Este foi um dia de experimentação. O carvão é um material curioso. De figura tosca, quase bruta, aparentando troncos de árvores sub desenvolvidos, zangados por terem sido decepados, negros. No entanto, contestando toda esse preconceito, este material é de uma enorme sensibilidade.
Tal pode bem ser comprovado no seu uso. O riscar é tão suave que o som é quase inexistente, e o traço, ao contrario da rigidez do lápis, quase que parece desprender-se do papel. De tal forma que é necessário fixá-lo com um outro produto.
Muitos dos alunos ainda não tinham experimentado este material, a maioria gostou, a maioria estranhou.
O carvão está algo cheio de contrariedades, a tal rudeza em oposição leveza, que acima referi, mas também o facto de não poder ser apagado com uma borracha convencional, sendo que precisa obrigatoriamente de ser fixado, de forma a que não fuja, quebra-se com enorme facilidade, mas ainda assim luta com todas as forças para não desaparecer.
Todas estas especificidades técnicas são interessante, bem como o são as reacções de pessoas que nunca o usaram e o fizeram pela primeira vez.
No entanto, o que pretendo reforçar nesta crónica trata um caso muito particular. O desenho que coloquei no principio mostra duas tentativas de desenhar uma peça, no caso particular, uma bilha de leite.
O senhor Hermínio, o autor deste desenho, é o aluno com mais idade do grupo. Confidenciou-me que não sabe ler, conseguindo ainda assim assinar o seu nome. Mais que isso, nunca na vida havia desenhado. Foi portanto com normalidade que encarei o facto de nas primeira aulas, nos primeiros exercícios, ele mal tocar num lápis e muito menos usar o mesmo para rabiscar. No entanto, eu sabia, sem saber muito bem justificá-lo, que ele iria conseguir, o dia ia chegar em que esse medo fosse suplantado pela vontade.
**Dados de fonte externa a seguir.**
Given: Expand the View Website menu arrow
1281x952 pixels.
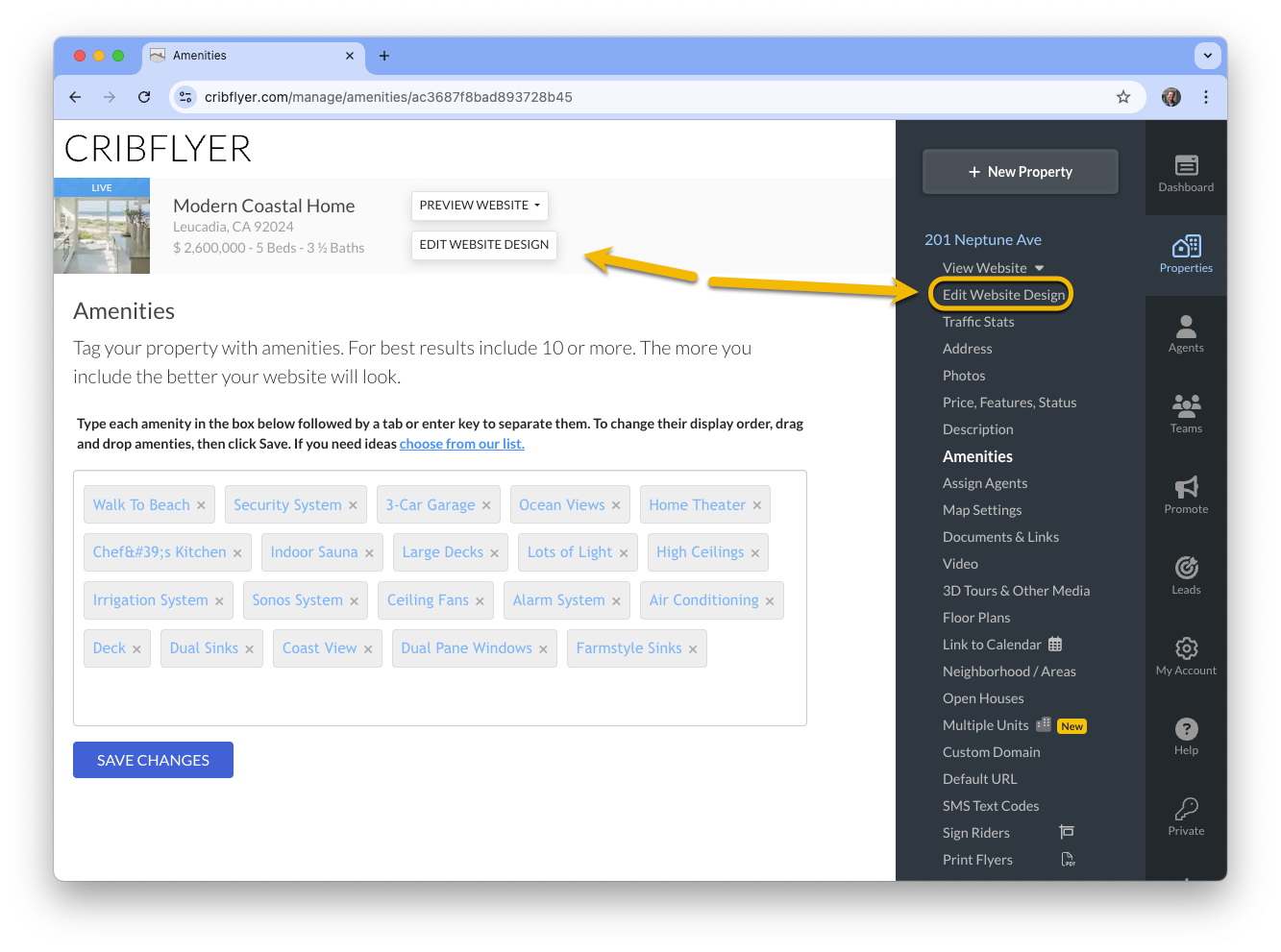Looking at the screenshot, I should tap(1040, 268).
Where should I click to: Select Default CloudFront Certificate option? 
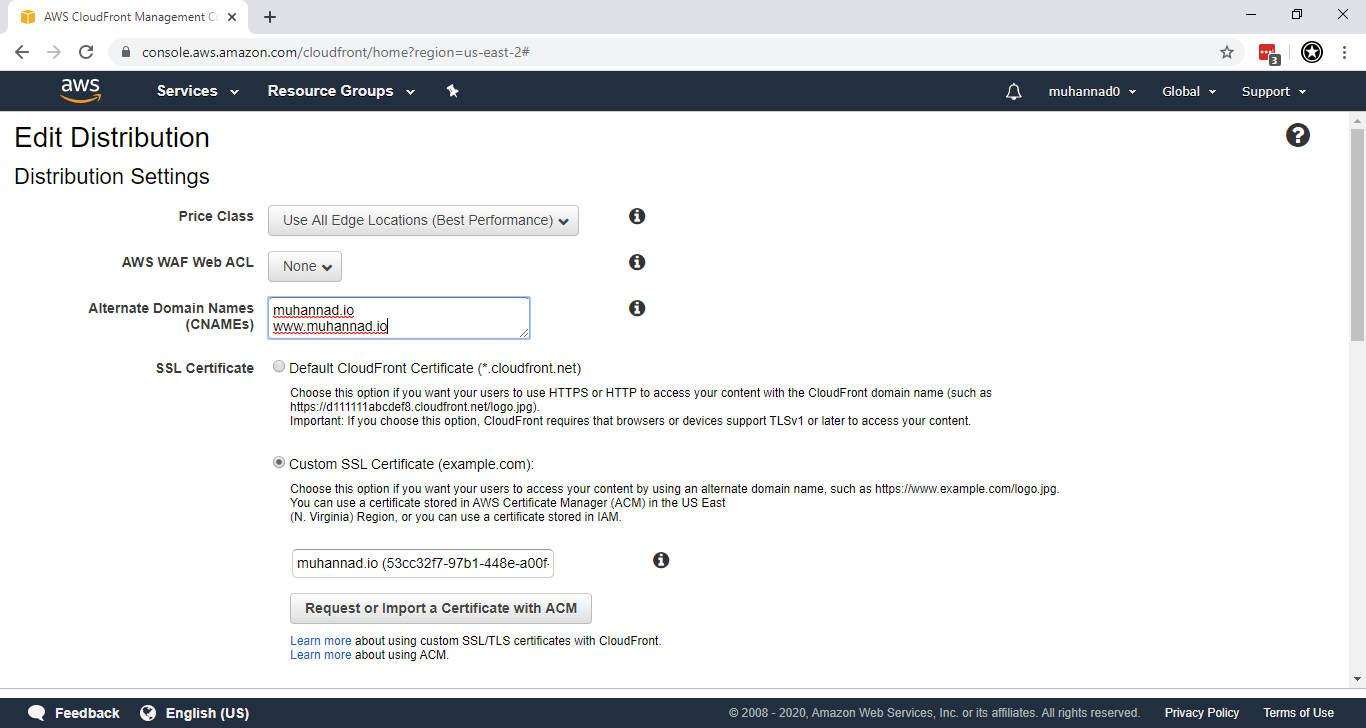[x=279, y=365]
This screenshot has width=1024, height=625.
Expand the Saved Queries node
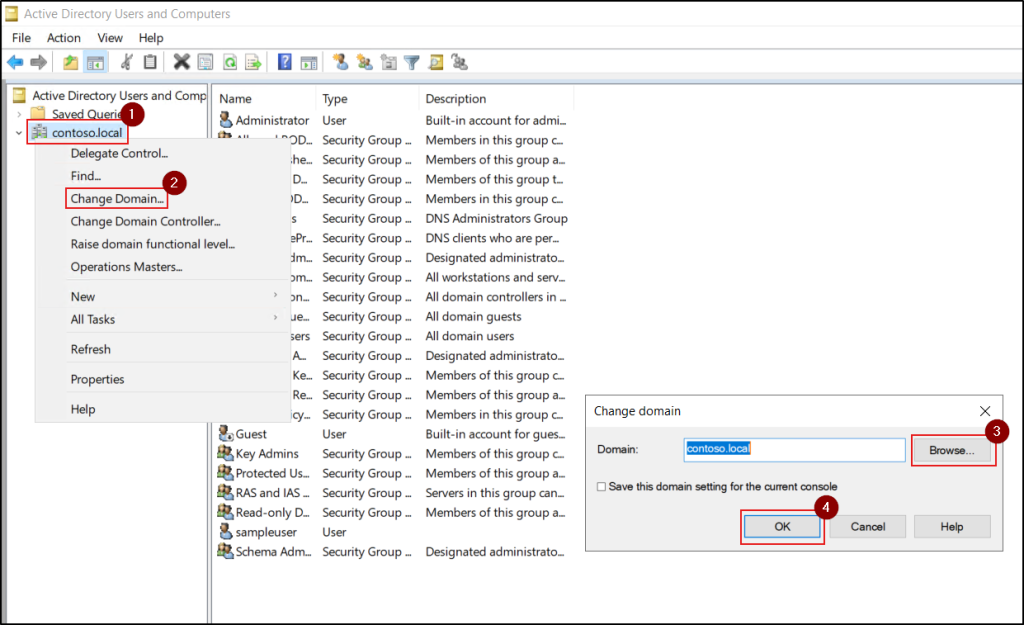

Foi no carvão, com este desenho, o tal que acima postei, que tive a prova disso.
Não pretendo analisar a qualidade do desenho, de longe. É evidente, está muito pequeno, demasiado, em comparação com o tamanho da folha, está cheio de hesitações, tanto a primeira como a segunda tentativa, as linhas não estão direitas, seguramente muito pouca gente avaliaria este objecto como sendo uma bilha. Mas isso é totalmente desprezível. o importante para mim aqui foi o erro. O assumir do erro, e o voltar a tentar, a existência de uma segunda tentativa, sabendo que a primeira não poderia nunca ser eliminada.
Reparem, para quem nunca havia desenhado numa vida de mais de 80 anos, chegar a uma quarta aula, dada por um miúdo, ter a coragem de usar um material novo, assumindo na própria folha o erro e a respectiva tentativa de o emendar, assumir que ao fim de uma vida inteira havia ainda hipótese de mostrar que há coisas que não aprendeu, assumindo-o, perante outras pessoas que mal conhece, perante o tal miúdo que felizmente sou eu, para mim este é um dos maiores actos de valentia e bravura que já tive a oportunidade de presenciar, e caramba, ainda bem que o pude presenciar.
Poderia a partir daqui tentar moralizar toda a situação e o que ela representa. No entanto, prefiro assumir o meu próprio analfabetismo momentâneo, não há muito mais que possa, aliás, que consiga acrescentar. Tudo o que disse foi, a meu ver, mais que suficiente para enobrecer o acto do senhor Hermínio que só por si não precisa de muitos mais adjectivos que o adornem.
Começo a questionar-me quem realmente está a aprender neste projecto, os alunos ou o professor.
Ah, e a mim, parece-me, muito sinceramente, uma bilha.